O Conselho Nacional de Justiça (CNJ) deu um passo significativo em maio de 2026 ao aprovar uma resolução visando reduzir a sobrecarga de processos no sistema judiciário brasileiro. Esta nova medida possibilita a extinção de ações judiciais que envolvem dívidas abaixo de R$ 10 mil, especialmente no contexto de instituições financeiras. O intuito é otimizar o desempenho dos tribunais, permitindo que casos sem possibilidade de pagamento real sejam eliminados da pauta.
A resolução especifica que, após notificação, a parte autora tem 15 dias para fornecer o endereço do devedor ou apontar bens penhoráveis. Sem essas informações, o processo é encerrado.

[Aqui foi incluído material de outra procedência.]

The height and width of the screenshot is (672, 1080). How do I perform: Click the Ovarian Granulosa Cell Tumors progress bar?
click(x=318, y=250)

Além disso, os sistemas de conciliação pré-processuais ganharam destaque, propondo acordos antes que novas ações sejam formalizadas. Essa abordagem pretende desonerar o sistema jurídico e redirecionar recursos para litígios mais complexos.
Inovações na desjudicialização
Outra novidade da resolução é o incentivo à desjudicialização de execuções de títulos extrajudiciais já protestados. O CNJ busca, em parceria com instituições financeiras, tratar essas situações fora do circuito judicial tradicional.
Isso promete liberar o Judiciário para focar em ações que exigem intervenção mais cuidadosa, evitando que o tempo e os recursos sejam perdidos com processos estagnados.
Essa mudança representa um avanço importante na gestão dos tribunais. A expectativa é que a implementação total dessa política provoque uma economia significativa nos recursos aplicados nos litígios. Nos próximos meses, haverá um monitoramento constante para avaliar o real impacto das medidas.